Abstract BACKGROUND While resection of brain metastases (BMs) offers favorable local disease control, factors and genetic alterations associated with local recurrence are not well defined. This study examined patient, tumor, treatment, and genetic factors associated with local recurrence. METHODS A retrospective, single-center study was conducted with patients who underwent resection of a BM with available clinical outcome and genetic data available. Local recurrence was the primary outcome of the study. Next-generation sequencing of coding regions in over 500 cancer genes was performed to detect mutations. Cox proportional hazards analysis was performed to identify patient, tumor, treatment, and genetic factors associated with local recurrence. RESULTS We identified 91 patients who underwent surgical resection of a BM with available data, of which 80 (87.1%) underwent preoperative radiotherapy or received some form of adjuvant radiation to the resection cavity. Primary pathologies in the cohort included non-small cell lung cancer (24.2%), melanoma (24.2%), breast cancer (16.5%), gastrointestinal cancers (13.2%), gynecologic cancers (4.4%), renal cell carcinoma (4.4%), and other cancers (13.2%).
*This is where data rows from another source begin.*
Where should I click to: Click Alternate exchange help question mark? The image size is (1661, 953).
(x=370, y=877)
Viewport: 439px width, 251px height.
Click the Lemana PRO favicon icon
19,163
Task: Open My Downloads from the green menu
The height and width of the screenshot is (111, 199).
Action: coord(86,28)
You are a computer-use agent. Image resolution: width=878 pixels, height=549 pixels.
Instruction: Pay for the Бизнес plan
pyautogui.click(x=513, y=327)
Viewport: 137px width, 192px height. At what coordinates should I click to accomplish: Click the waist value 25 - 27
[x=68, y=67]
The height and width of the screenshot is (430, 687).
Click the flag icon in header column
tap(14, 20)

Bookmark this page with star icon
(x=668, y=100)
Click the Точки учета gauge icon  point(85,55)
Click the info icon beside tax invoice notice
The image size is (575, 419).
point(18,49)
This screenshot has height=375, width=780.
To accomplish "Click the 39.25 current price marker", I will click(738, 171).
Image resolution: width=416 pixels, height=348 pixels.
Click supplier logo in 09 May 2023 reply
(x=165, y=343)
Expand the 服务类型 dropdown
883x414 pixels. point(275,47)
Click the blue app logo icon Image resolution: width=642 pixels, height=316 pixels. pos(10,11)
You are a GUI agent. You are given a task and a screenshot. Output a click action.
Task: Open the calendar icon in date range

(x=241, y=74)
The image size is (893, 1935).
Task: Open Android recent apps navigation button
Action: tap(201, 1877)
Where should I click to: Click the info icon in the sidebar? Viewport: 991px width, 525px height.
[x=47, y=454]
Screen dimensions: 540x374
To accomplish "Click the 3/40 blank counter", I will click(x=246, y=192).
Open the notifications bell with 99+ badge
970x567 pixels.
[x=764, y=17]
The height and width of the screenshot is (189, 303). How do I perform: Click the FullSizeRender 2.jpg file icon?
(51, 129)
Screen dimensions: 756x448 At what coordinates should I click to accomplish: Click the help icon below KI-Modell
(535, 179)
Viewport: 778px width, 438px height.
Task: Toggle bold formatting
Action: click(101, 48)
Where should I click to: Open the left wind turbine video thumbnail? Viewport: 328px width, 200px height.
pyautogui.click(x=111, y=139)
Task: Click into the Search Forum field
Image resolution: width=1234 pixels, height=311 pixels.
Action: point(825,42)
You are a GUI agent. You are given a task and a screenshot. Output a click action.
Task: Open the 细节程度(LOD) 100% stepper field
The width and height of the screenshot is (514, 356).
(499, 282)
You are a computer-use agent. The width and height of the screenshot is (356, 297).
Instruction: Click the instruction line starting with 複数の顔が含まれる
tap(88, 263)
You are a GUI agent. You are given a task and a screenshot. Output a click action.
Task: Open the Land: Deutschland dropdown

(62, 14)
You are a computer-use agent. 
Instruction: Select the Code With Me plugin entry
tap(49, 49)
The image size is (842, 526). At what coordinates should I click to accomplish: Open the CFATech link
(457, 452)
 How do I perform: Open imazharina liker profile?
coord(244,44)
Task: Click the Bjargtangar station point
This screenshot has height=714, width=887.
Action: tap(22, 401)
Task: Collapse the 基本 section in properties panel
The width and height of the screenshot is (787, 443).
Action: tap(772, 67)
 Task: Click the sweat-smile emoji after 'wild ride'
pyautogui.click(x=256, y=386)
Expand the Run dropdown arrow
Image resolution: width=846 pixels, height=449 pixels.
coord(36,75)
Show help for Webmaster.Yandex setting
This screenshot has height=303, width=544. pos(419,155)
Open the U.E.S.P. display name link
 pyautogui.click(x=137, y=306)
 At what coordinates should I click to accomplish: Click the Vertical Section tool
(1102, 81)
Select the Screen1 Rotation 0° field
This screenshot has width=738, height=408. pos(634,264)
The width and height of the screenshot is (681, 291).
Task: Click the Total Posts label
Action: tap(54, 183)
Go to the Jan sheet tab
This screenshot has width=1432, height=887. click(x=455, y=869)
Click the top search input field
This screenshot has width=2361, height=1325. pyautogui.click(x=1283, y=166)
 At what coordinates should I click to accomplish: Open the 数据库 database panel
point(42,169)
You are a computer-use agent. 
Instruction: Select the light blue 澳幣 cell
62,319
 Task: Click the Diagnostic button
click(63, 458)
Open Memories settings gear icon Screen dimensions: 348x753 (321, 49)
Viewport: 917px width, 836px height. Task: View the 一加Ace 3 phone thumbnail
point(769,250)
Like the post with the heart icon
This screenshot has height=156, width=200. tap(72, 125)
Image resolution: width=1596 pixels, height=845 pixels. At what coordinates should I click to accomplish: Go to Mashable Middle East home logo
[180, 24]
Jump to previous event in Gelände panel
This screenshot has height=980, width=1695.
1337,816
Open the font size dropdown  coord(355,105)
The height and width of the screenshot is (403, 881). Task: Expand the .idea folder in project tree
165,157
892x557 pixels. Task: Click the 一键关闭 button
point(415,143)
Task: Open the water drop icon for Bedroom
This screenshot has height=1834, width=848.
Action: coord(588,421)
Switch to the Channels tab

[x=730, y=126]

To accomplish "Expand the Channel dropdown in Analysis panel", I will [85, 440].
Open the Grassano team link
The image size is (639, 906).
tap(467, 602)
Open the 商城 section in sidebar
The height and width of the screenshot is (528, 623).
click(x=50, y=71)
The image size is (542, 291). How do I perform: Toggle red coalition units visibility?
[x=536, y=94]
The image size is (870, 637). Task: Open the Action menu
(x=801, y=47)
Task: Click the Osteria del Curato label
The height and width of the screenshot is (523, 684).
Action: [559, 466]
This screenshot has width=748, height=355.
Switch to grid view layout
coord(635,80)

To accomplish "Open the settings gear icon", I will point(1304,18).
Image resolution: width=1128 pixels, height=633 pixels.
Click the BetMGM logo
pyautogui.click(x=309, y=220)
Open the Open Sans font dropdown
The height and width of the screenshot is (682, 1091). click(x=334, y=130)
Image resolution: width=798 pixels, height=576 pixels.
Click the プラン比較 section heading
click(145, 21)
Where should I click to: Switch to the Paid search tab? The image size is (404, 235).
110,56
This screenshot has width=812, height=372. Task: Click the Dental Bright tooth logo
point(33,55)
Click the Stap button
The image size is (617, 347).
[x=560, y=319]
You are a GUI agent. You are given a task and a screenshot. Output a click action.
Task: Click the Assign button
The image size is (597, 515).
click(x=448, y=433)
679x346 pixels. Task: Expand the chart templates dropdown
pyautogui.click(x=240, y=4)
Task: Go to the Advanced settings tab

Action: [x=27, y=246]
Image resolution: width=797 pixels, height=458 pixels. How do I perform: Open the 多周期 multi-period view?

Eleven patients (12.1%) developed postoperative recurrence at the surgical site with 6- and 12-month PFS of 91.2% and 84.2%. Multivariate Cox proportional hazard analysis identified cancer type (Gyn and RCC vs Others: OR 39.4, p=0.002), CDK2NA/B co-deletion (OR 37.52, p=0.0009), PIK3R1 mutation (OR 56.88, p=0.003), and SMAD4 mutation (OR 134.8, p=0.0007) to be associated with time to local recurrence. Overall survival and length of follow-up were not different based on mutational status of these genes, demonstrating that results were not due to survival bias. CONCLUSIONS Genetic alterations within BMs impact clinical outcomes after surgical resection. Further work is needed to determine if targeted therapies for BMs with these alterations can decrease rates of local recurrence.